Za cicho o tych Hawks – czy tutaj chowa się czarny koń Playoffów?
Photo by Kevin C. Cox/Getty Images

Atlanta Hawks dostają od nas za mało miłości, jak na zespół, który przed samym końcem sezonu bije się jeszcze o miejsce w top4 konferencji wschodniej. Tymczasem pojawiły się doniesienia od jednego z bukmacherów w Colorado, że w tym tygodniu odnotowano wpłatę 20 tysięcy dolarów postawionych na to, że to Atlanta Hawks zostaną mistrzami NBA, przy kursie 100/1 (na nasze jest to kurs 101.00).
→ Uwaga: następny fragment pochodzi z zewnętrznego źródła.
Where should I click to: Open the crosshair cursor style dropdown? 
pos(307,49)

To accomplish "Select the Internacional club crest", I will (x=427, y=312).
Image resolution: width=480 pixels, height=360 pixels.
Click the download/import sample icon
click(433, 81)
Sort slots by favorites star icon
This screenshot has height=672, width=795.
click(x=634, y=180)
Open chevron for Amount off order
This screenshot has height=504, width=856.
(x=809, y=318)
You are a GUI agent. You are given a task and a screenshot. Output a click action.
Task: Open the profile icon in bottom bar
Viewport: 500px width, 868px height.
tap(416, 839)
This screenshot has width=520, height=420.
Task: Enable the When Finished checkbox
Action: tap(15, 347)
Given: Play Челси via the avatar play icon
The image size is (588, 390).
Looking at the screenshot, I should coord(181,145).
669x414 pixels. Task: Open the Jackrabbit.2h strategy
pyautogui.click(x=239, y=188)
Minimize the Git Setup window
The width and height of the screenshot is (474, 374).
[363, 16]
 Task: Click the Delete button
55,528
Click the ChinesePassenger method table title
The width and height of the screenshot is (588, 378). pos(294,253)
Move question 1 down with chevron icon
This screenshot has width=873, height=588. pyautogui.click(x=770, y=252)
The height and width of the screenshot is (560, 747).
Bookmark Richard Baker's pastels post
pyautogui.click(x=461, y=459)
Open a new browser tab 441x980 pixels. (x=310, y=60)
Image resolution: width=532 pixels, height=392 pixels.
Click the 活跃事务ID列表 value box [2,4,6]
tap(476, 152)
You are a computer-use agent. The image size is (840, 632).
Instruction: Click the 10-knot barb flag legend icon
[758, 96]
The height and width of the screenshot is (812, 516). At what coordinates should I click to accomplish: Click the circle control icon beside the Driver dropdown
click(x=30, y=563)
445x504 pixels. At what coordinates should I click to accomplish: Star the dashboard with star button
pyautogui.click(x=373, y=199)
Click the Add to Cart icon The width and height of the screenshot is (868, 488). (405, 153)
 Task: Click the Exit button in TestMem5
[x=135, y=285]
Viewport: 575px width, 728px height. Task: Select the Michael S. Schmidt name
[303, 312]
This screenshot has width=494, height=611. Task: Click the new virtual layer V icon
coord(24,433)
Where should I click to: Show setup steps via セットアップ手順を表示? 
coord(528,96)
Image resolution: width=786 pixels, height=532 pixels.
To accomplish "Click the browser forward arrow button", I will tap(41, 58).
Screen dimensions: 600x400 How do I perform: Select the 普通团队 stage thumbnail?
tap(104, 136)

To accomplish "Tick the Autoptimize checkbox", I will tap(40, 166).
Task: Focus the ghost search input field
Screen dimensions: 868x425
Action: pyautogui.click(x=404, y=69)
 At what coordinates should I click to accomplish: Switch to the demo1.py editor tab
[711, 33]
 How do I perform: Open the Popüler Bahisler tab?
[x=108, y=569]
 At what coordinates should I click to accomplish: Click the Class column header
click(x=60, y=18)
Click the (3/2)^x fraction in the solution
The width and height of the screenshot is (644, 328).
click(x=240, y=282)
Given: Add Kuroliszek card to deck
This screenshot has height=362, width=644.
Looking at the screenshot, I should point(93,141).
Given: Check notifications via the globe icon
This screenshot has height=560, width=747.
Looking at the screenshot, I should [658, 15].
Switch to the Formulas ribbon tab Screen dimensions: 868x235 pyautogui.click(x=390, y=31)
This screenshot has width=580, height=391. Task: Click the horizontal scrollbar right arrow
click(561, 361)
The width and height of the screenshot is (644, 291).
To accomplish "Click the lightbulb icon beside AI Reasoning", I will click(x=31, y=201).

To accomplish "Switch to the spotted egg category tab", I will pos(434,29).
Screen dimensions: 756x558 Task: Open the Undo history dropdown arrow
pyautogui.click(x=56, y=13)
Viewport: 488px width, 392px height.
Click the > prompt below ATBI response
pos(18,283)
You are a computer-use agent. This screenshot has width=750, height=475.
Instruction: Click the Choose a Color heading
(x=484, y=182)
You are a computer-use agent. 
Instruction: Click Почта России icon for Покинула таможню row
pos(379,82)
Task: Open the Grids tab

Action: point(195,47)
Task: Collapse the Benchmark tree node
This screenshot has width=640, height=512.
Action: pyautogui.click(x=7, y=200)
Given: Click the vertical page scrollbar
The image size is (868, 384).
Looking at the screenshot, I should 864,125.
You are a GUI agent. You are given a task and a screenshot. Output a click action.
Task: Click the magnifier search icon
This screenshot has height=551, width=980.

Ten sam wpłacający obstawił taką samą kwotę na to, że Hawks wygrają konferencję wschodnią – tutaj przy kursie 40/1 (na nasze 41.00). Oznacza to, że jeśli Hawks zaszokują cały świat i jakimś zrządzeniem losu zdobędą tytuł, co automatycznie wypełni warunki obu zakładów, tajemniczy wpłacający zarobi około 2,6 miliona dolarów. Podobne zakłady można obstawiać u naszych polskich bukmacherów – choć są pewnie lepsze sposoby na wydanie wolnych kilkudziesięciu tysięcy. Bukmacherka to dobra zabawa, nie inwestujcie w to oszczędności.

Ale po co właściwie o tym wspominam? Żeby zwrócić uwagę na to, że ktoś wierzy w Atlantę Hawks? Po części też. Trzeba zauważyć, że według kilku doniesień, to tylko jedna – najbardziej spektakularna – z większej ilości wysokich wpłat na Hawks w ostatnim czasie. Kurs na zwycięstwo Hawks przez dwa tygodnie spadł z 200/1 (201.00) do 50/1 (51.00). To wymiernie pokazuje, jak bardzo Hawks poszli w górę – w lutym zanotowali bilans 4-11, a od początku marca wygrali aż 23 z 34 rozegranych spotkań. Po zmianie trenera Hawks tylko nabierają pędu, wygrywając w międzyczasie z naprawdę dobrymi zespołami, jak ostatnio z Phoenix Suns. Grający w praktycznie pełnym składzie Suns (zabrakło Crowdera i Nadera) dali się ograć aż 103:135.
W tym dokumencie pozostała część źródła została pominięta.